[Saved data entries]

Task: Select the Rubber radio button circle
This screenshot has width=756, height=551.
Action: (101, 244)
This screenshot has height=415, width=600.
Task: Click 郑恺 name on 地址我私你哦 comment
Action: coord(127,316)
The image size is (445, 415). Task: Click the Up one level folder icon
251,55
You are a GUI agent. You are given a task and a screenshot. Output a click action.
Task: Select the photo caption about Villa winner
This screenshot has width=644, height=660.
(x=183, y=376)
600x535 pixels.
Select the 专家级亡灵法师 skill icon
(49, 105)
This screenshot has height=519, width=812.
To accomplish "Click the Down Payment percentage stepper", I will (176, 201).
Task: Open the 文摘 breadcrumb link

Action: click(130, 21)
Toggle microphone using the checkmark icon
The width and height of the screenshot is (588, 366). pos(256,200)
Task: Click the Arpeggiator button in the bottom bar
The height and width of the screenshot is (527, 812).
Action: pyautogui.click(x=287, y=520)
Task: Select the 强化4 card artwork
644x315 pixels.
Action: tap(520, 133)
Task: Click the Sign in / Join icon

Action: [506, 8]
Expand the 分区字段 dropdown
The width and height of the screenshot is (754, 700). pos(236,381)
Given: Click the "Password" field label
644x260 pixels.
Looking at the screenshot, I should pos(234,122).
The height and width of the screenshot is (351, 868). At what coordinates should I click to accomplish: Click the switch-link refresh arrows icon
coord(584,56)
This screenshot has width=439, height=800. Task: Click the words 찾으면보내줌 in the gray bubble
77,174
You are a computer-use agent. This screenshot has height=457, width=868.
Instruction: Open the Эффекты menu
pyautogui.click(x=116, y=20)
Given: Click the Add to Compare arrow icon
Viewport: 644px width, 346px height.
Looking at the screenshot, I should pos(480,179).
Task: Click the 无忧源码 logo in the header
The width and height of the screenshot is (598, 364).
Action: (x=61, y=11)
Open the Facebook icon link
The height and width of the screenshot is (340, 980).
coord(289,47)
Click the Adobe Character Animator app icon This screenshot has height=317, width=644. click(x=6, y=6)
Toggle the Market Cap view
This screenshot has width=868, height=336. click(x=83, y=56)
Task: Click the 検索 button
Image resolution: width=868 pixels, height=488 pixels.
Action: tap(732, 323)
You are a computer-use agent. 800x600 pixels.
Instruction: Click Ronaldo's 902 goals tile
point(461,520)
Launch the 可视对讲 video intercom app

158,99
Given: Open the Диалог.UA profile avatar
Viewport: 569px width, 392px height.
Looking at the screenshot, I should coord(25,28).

- [What to do]:
From the records above, retype only the lines starting at the line that contains "Toggle microphone using the checkmark icon" and ending at the line that contains "Task: Click the 无忧源码 logo in the header", both included.

- [The completed task]:
Toggle microphone using the checkmark icon
The width and height of the screenshot is (588, 366). pos(256,200)
Task: Click the Arpeggiator button in the bottom bar
The height and width of the screenshot is (527, 812).
Action: pyautogui.click(x=287, y=520)
Task: Select the 强化4 card artwork
644x315 pixels.
Action: tap(520, 133)
Task: Click the Sign in / Join icon

Action: [506, 8]
Expand the 分区字段 dropdown
The width and height of the screenshot is (754, 700). pos(236,381)
Given: Click the "Password" field label
644x260 pixels.
Looking at the screenshot, I should pos(234,122).
The height and width of the screenshot is (351, 868). At what coordinates should I click to accomplish: Click the switch-link refresh arrows icon
coord(584,56)
This screenshot has width=439, height=800. Task: Click the words 찾으면보내줌 in the gray bubble
77,174
You are a computer-use agent. This screenshot has height=457, width=868.
Instruction: Open the Эффекты menu
pyautogui.click(x=116, y=20)
Given: Click the Add to Compare arrow icon
Viewport: 644px width, 346px height.
Looking at the screenshot, I should pos(480,179).
Task: Click the 无忧源码 logo in the header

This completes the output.